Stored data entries
· · · ·

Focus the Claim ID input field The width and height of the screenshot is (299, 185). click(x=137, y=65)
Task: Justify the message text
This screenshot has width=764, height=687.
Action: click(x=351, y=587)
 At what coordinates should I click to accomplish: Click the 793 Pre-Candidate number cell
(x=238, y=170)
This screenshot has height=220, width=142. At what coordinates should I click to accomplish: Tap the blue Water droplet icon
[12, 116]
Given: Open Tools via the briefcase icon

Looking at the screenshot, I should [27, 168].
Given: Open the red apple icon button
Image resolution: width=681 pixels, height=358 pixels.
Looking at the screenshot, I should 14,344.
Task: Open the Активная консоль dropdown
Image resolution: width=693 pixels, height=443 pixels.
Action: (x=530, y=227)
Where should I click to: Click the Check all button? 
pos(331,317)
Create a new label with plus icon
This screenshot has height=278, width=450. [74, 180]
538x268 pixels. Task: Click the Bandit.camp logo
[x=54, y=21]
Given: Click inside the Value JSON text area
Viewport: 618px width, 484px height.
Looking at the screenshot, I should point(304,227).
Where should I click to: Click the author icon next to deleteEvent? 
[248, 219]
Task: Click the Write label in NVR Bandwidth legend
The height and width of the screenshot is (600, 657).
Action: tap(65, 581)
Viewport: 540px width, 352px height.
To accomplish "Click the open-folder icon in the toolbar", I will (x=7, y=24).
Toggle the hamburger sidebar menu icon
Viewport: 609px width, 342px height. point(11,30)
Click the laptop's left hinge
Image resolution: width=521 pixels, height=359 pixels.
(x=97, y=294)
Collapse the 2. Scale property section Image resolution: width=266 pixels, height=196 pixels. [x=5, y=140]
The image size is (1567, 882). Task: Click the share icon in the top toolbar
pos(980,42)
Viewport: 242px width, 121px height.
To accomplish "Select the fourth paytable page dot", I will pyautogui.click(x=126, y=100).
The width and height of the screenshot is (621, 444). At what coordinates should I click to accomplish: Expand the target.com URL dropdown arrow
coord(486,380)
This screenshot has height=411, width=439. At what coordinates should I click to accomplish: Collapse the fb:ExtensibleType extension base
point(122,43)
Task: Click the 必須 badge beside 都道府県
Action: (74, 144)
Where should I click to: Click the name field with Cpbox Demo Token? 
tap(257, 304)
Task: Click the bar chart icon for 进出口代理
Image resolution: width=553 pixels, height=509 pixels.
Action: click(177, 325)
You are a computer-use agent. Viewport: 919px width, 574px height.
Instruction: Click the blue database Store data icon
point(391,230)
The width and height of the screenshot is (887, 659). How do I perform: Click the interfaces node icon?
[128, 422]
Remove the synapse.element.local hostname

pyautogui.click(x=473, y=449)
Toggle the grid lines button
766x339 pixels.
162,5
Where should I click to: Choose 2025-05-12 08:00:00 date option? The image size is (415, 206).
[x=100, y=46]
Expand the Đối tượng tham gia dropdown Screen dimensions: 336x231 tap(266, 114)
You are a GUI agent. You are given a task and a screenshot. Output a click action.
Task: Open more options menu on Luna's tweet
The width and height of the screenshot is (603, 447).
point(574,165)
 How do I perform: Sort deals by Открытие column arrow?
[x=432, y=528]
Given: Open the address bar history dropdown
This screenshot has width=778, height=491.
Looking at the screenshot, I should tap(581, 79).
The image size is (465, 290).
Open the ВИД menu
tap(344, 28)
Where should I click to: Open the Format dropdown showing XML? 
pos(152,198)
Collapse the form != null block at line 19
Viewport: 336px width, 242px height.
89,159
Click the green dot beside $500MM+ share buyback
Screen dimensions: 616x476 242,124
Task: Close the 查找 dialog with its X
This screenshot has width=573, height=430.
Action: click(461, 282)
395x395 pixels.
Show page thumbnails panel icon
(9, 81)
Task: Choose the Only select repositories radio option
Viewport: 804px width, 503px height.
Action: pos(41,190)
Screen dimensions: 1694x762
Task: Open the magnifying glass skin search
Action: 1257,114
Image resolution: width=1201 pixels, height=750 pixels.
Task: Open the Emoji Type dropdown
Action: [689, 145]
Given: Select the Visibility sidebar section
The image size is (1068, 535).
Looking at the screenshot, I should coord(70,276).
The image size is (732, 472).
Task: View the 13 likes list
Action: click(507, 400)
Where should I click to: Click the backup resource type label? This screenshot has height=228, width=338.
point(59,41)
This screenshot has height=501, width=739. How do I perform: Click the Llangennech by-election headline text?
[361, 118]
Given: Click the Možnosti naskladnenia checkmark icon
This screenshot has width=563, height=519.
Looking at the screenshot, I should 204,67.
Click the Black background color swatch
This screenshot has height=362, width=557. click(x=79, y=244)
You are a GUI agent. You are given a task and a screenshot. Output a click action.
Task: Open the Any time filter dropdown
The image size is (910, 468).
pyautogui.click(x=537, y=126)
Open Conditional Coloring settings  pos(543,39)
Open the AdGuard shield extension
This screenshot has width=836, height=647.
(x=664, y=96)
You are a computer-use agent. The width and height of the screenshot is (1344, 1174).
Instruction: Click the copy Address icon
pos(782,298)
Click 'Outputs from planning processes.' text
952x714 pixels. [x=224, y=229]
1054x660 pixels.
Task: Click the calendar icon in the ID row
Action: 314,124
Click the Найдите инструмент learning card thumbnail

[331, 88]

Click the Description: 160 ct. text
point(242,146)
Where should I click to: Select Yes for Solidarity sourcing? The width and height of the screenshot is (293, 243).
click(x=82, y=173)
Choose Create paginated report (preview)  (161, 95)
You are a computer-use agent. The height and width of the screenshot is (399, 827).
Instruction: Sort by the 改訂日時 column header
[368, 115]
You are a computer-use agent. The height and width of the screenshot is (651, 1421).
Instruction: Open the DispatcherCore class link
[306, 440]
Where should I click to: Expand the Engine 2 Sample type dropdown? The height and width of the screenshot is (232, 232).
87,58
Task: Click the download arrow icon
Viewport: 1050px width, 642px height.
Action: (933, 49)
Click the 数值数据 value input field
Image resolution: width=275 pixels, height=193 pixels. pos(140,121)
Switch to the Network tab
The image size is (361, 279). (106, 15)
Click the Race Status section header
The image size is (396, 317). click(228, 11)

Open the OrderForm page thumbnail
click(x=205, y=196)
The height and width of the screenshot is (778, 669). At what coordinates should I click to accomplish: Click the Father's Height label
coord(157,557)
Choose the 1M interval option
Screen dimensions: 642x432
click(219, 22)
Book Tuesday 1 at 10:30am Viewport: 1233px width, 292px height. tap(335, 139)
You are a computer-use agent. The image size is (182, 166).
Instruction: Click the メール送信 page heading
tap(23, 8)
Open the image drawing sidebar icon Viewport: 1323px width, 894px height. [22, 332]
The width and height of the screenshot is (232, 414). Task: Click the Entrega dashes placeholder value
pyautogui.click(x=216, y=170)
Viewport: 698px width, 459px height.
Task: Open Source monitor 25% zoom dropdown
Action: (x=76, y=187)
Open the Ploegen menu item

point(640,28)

· · · ·

EXERCISE DETAILS:
The whole of the data is to be copied out word for word.

RESPONSE AREA:
Focus the Claim ID input field The width and height of the screenshot is (299, 185). click(x=137, y=65)
Task: Justify the message text
This screenshot has width=764, height=687.
Action: click(x=351, y=587)
 At what coordinates should I click to accomplish: Click the 793 Pre-Candidate number cell
(x=238, y=170)
This screenshot has height=220, width=142. At what coordinates should I click to accomplish: Tap the blue Water droplet icon
[12, 116]
Given: Open Tools via the briefcase icon

Looking at the screenshot, I should [27, 168].
Given: Open the red apple icon button
Image resolution: width=681 pixels, height=358 pixels.
Looking at the screenshot, I should 14,344.
Task: Open the Активная консоль dropdown
Image resolution: width=693 pixels, height=443 pixels.
Action: (x=530, y=227)
Where should I click to: Click the Check all button? 
pos(331,317)
Create a new label with plus icon
This screenshot has height=278, width=450. [74, 180]
538x268 pixels. Task: Click the Bandit.camp logo
[x=54, y=21]
Given: Click inside the Value JSON text area
Viewport: 618px width, 484px height.
Looking at the screenshot, I should point(304,227).
Where should I click to: Click the author icon next to deleteEvent? 
[248, 219]
Task: Click the Write label in NVR Bandwidth legend
The height and width of the screenshot is (600, 657).
Action: tap(65, 581)
Viewport: 540px width, 352px height.
To accomplish "Click the open-folder icon in the toolbar", I will (x=7, y=24).
Toggle the hamburger sidebar menu icon
Viewport: 609px width, 342px height. point(11,30)
Click the laptop's left hinge
Image resolution: width=521 pixels, height=359 pixels.
(x=97, y=294)
Collapse the 2. Scale property section Image resolution: width=266 pixels, height=196 pixels. [x=5, y=140]
The image size is (1567, 882). Task: Click the share icon in the top toolbar
pos(980,42)
Viewport: 242px width, 121px height.
To accomplish "Select the fourth paytable page dot", I will pyautogui.click(x=126, y=100).
The width and height of the screenshot is (621, 444). At what coordinates should I click to accomplish: Expand the target.com URL dropdown arrow
coord(486,380)
This screenshot has height=411, width=439. At what coordinates should I click to accomplish: Collapse the fb:ExtensibleType extension base
point(122,43)
Task: Click the 必須 badge beside 都道府県
Action: (74, 144)
Where should I click to: Click the name field with Cpbox Demo Token? 
tap(257, 304)
Task: Click the bar chart icon for 进出口代理
Image resolution: width=553 pixels, height=509 pixels.
Action: click(177, 325)
You are a computer-use agent. Viewport: 919px width, 574px height.
Instruction: Click the blue database Store data icon
point(391,230)
The width and height of the screenshot is (887, 659). How do I perform: Click the interfaces node icon?
[128, 422]
Remove the synapse.element.local hostname

pyautogui.click(x=473, y=449)
Toggle the grid lines button
766x339 pixels.
162,5
Where should I click to: Choose 2025-05-12 08:00:00 date option? The image size is (415, 206).
[x=100, y=46]
Expand the Đối tượng tham gia dropdown Screen dimensions: 336x231 tap(266, 114)
You are a GUI agent. You are given a task and a screenshot. Output a click action.
Task: Open more options menu on Luna's tweet
The width and height of the screenshot is (603, 447).
point(574,165)
 How do I perform: Sort deals by Открытие column arrow?
[x=432, y=528]
Given: Open the address bar history dropdown
This screenshot has width=778, height=491.
Looking at the screenshot, I should tap(581, 79).
The image size is (465, 290).
Open the ВИД menu
tap(344, 28)
Where should I click to: Open the Format dropdown showing XML? 
pos(152,198)
Collapse the form != null block at line 19
Viewport: 336px width, 242px height.
89,159
Click the green dot beside $500MM+ share buyback
Screen dimensions: 616x476 242,124
Task: Close the 查找 dialog with its X
This screenshot has width=573, height=430.
Action: click(461, 282)
395x395 pixels.
Show page thumbnails panel icon
(9, 81)
Task: Choose the Only select repositories radio option
Viewport: 804px width, 503px height.
Action: pos(41,190)
Screen dimensions: 1694x762
Task: Open the magnifying glass skin search
Action: 1257,114
Image resolution: width=1201 pixels, height=750 pixels.
Task: Open the Emoji Type dropdown
Action: [689, 145]
Given: Select the Visibility sidebar section
The image size is (1068, 535).
Looking at the screenshot, I should coord(70,276).
The image size is (732, 472).
Task: View the 13 likes list
Action: click(507, 400)
Where should I click to: Click the backup resource type label? This screenshot has height=228, width=338.
point(59,41)
This screenshot has height=501, width=739. How do I perform: Click the Llangennech by-election headline text?
[361, 118]
Given: Click the Možnosti naskladnenia checkmark icon
This screenshot has width=563, height=519.
Looking at the screenshot, I should 204,67.
Click the Black background color swatch
This screenshot has height=362, width=557. click(x=79, y=244)
You are a GUI agent. You are given a task and a screenshot. Output a click action.
Task: Open the Any time filter dropdown
The image size is (910, 468).
pyautogui.click(x=537, y=126)
Open Conditional Coloring settings  pos(543,39)
Open the AdGuard shield extension
This screenshot has width=836, height=647.
(x=664, y=96)
You are a computer-use agent. The width and height of the screenshot is (1344, 1174).
Instruction: Click the copy Address icon
pos(782,298)
Click 'Outputs from planning processes.' text
952x714 pixels. [x=224, y=229]
1054x660 pixels.
Task: Click the calendar icon in the ID row
Action: 314,124
Click the Найдите инструмент learning card thumbnail

[331, 88]

Click the Description: 160 ct. text
point(242,146)
Where should I click to: Select Yes for Solidarity sourcing? The width and height of the screenshot is (293, 243).
click(x=82, y=173)
Choose Create paginated report (preview)  (161, 95)
You are a computer-use agent. The height and width of the screenshot is (399, 827).
Instruction: Sort by the 改訂日時 column header
[368, 115]
You are a computer-use agent. The height and width of the screenshot is (651, 1421).
Instruction: Open the DispatcherCore class link
[306, 440]
Where should I click to: Expand the Engine 2 Sample type dropdown? The height and width of the screenshot is (232, 232).
87,58
Task: Click the download arrow icon
Viewport: 1050px width, 642px height.
Action: (933, 49)
Click the 数值数据 value input field
Image resolution: width=275 pixels, height=193 pixels. pos(140,121)
Switch to the Network tab
The image size is (361, 279). (106, 15)
Click the Race Status section header
The image size is (396, 317). click(228, 11)

Open the OrderForm page thumbnail
click(x=205, y=196)
The height and width of the screenshot is (778, 669). At what coordinates should I click to accomplish: Click the Father's Height label
coord(157,557)
Choose the 1M interval option
Screen dimensions: 642x432
click(219, 22)
Book Tuesday 1 at 10:30am Viewport: 1233px width, 292px height. tap(335, 139)
You are a computer-use agent. The image size is (182, 166).
Instruction: Click the メール送信 page heading
tap(23, 8)
Open the image drawing sidebar icon Viewport: 1323px width, 894px height. [22, 332]
The width and height of the screenshot is (232, 414). Task: Click the Entrega dashes placeholder value
pyautogui.click(x=216, y=170)
Viewport: 698px width, 459px height.
Task: Open Source monitor 25% zoom dropdown
Action: (x=76, y=187)
Open the Ploegen menu item

point(640,28)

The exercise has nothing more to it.